Nevertheless Howett is happy with the direction Toyota has taken with its KERS project: "I think we've used our heads, we've done a very good job. We've had some successful test days with it, and we now really have to look at what value KERS can offer in the total performance package. When we see that there is an opportunity to run it, then we will do that. I have to say that I still question the real value that KERS can offer, given five or six tests before the season, and no in-season testing.
"Fundamentally we've been doing it from Cologne, we have one or two experts that have given us feedback and information on Toyota's experience, things like the AC coupling, which was one of the problems that one or two people suffered. So in that area we have had the benefit of some expertise. But otherwise I think we've had a very sensible investment programme.
"We're part of the Marelli club, and I think that's given us a very sensible cost to value ratio.

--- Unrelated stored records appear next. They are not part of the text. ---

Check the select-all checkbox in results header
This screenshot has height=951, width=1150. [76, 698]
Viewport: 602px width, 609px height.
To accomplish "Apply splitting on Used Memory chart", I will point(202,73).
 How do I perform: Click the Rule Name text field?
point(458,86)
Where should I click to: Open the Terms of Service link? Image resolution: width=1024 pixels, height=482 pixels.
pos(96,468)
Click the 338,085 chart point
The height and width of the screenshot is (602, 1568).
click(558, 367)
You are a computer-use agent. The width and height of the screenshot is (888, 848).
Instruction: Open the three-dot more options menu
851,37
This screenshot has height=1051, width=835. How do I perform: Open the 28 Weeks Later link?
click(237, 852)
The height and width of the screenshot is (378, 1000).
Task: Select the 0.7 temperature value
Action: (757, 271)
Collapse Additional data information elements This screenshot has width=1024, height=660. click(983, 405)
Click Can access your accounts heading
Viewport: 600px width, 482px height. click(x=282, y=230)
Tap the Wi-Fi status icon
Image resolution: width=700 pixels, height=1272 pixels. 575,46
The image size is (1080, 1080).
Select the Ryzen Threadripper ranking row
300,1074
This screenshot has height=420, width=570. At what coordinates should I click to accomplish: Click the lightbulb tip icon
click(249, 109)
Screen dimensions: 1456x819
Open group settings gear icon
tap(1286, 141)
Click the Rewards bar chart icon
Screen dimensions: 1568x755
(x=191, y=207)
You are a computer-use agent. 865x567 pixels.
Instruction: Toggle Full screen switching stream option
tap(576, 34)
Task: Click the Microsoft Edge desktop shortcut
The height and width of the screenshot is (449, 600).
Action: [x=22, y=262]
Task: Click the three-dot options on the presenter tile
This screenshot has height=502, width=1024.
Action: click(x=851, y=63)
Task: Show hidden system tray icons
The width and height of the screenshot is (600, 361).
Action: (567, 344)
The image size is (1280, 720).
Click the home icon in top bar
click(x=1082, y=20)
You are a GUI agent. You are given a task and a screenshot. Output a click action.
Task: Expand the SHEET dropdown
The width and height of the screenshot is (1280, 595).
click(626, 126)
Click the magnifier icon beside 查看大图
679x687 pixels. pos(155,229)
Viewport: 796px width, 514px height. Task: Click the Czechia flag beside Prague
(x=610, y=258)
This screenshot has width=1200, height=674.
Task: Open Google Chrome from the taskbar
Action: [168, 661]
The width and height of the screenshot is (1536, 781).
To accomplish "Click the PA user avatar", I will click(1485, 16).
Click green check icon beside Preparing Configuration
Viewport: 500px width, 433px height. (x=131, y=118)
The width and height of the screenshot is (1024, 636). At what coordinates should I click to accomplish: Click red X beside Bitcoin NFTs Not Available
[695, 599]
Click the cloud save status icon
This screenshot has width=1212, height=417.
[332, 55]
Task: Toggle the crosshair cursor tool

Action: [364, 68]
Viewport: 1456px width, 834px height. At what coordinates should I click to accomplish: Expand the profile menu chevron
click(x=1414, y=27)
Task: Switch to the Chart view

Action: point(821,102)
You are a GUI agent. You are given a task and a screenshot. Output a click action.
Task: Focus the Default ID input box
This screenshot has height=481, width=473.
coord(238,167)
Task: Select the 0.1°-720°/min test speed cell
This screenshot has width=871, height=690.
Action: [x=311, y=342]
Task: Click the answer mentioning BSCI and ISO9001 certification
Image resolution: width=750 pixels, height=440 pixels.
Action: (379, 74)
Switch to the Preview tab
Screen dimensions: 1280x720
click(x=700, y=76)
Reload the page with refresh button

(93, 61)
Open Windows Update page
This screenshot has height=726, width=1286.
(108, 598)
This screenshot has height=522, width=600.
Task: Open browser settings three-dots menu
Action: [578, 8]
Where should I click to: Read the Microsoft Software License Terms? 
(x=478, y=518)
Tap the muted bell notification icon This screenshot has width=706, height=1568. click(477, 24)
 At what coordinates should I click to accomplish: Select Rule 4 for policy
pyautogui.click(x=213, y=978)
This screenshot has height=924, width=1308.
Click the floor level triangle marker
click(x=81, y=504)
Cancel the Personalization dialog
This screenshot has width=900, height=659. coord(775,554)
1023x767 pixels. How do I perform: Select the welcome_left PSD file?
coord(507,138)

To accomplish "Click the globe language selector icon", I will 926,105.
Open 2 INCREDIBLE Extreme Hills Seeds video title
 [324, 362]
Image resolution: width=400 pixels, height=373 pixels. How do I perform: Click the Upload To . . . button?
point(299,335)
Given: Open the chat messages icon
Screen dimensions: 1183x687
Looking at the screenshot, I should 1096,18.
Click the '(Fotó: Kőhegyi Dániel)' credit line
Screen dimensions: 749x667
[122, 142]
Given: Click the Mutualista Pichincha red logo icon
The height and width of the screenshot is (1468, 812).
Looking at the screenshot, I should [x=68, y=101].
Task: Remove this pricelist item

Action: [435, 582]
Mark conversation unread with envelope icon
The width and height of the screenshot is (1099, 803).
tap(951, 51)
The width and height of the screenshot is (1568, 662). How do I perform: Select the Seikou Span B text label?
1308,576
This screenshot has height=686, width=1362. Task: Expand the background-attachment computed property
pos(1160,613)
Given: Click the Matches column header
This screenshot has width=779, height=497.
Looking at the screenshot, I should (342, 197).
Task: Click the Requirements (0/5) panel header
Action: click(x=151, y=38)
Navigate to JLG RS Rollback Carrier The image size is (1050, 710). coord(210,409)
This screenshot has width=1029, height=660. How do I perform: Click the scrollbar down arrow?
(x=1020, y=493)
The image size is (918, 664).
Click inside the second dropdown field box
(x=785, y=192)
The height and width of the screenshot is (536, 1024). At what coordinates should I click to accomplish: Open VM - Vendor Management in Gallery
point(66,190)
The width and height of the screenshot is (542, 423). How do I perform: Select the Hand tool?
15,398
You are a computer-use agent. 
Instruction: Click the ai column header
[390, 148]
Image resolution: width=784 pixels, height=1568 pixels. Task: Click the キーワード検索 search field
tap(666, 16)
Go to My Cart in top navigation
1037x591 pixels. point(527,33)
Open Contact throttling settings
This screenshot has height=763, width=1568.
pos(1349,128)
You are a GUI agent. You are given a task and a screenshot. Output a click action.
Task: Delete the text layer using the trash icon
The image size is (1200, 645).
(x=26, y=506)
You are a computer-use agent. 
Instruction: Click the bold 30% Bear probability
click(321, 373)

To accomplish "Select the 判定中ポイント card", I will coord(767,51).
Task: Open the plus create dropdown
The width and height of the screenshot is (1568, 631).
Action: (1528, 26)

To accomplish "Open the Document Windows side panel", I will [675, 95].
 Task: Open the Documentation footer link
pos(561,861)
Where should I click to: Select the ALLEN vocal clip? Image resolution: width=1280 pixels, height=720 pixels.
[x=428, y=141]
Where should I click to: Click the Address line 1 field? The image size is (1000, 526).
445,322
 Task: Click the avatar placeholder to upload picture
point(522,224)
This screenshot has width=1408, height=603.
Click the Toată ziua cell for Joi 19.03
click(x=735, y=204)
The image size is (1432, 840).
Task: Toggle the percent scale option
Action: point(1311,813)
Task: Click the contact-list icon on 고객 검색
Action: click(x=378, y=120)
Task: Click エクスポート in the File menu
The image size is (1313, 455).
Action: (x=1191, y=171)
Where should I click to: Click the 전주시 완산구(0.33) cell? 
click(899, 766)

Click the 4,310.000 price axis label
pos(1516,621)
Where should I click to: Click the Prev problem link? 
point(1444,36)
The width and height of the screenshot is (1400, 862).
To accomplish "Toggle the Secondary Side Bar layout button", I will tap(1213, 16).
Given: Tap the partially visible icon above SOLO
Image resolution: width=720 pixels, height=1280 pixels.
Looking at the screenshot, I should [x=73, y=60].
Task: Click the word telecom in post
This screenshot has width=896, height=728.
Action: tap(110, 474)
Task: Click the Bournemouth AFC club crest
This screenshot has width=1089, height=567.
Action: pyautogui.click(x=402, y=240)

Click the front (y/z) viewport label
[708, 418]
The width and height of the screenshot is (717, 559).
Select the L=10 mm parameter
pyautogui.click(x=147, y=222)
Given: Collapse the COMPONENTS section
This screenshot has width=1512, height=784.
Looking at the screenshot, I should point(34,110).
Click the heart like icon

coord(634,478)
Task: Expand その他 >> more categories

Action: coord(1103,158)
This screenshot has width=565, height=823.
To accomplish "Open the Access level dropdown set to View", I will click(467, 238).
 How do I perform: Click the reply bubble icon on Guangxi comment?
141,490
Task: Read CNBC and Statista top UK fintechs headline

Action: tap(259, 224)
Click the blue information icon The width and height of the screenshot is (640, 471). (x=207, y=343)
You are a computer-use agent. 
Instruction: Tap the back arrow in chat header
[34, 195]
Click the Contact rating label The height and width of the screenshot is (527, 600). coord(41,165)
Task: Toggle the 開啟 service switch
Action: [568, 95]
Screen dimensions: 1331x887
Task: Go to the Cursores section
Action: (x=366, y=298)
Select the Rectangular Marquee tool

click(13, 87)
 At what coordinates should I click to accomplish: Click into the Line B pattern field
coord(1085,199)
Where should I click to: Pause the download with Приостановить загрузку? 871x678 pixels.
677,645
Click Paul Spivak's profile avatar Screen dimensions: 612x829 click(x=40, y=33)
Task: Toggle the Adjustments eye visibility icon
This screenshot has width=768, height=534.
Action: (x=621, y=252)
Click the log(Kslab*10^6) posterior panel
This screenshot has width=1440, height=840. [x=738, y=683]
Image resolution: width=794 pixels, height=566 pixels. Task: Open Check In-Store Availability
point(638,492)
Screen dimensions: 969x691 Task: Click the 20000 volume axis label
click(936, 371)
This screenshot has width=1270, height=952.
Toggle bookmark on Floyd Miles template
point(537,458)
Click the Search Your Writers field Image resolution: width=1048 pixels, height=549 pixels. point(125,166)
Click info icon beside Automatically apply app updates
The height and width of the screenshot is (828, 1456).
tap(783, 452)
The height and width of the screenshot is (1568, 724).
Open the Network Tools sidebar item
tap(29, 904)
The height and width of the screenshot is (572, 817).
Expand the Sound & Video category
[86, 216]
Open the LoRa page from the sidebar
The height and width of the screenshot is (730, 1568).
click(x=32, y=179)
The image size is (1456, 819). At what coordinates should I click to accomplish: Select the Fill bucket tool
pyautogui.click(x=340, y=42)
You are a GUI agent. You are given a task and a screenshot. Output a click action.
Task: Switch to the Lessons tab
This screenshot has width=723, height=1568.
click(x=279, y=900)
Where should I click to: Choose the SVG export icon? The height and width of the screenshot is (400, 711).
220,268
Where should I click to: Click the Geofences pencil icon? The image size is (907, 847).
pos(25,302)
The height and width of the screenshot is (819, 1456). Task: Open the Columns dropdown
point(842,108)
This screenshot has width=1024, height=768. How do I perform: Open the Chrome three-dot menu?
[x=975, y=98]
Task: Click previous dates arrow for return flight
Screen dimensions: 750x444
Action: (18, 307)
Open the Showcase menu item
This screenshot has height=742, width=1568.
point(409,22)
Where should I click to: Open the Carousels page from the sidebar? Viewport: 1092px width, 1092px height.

The system they've developed has performed extremely well. We're dividing the cost by the number of members in the club, which is I think value for money.
"And at a second level you have the opportunity to customise that core technology into what you specifically want. We've got one particular device which is unique to Toyota, not used by others, but the core technical cost is shared by everybody, and I think it's a very sensible approach. The main area that we've been working on has been with a specialist company in Germany on the actual storage device. And I have to say the job they've done is outstanding."
Jarno Trulli testing the TF109 in Bahrain © XPB
One big change FOTA has already agreed to is the cut in testing. To the outsider it appears that Toyota might have more to lose than most, since it's still a young team without decades of experience behind it, and which we assume does not have as effective simulation tools as some of its rivals. Nevertheless, Howett remains very bullish.
"Given the current circumstances we need to reduce costs, and I think it's the right thing to do for the whole sport," says Howett. "I feel that we did a very good job last year. We raced well, we had good strategies, and I honestly don't think we should be disadvantaged."
Even though the massive rules changes came at a time when stability might have favoured Toyota more? "I see risk and opportunity. You could say that going back to a zero line gives an opportunity, and if we've done a good job, it could give us an advantage. Obviously I'm paranoid that we've missed something, and that we're going to be chasing the whole season to recover performance. But I have to say that last year everything we put on the car worked as expected, we've got better and better. So I believe we should have a strong season."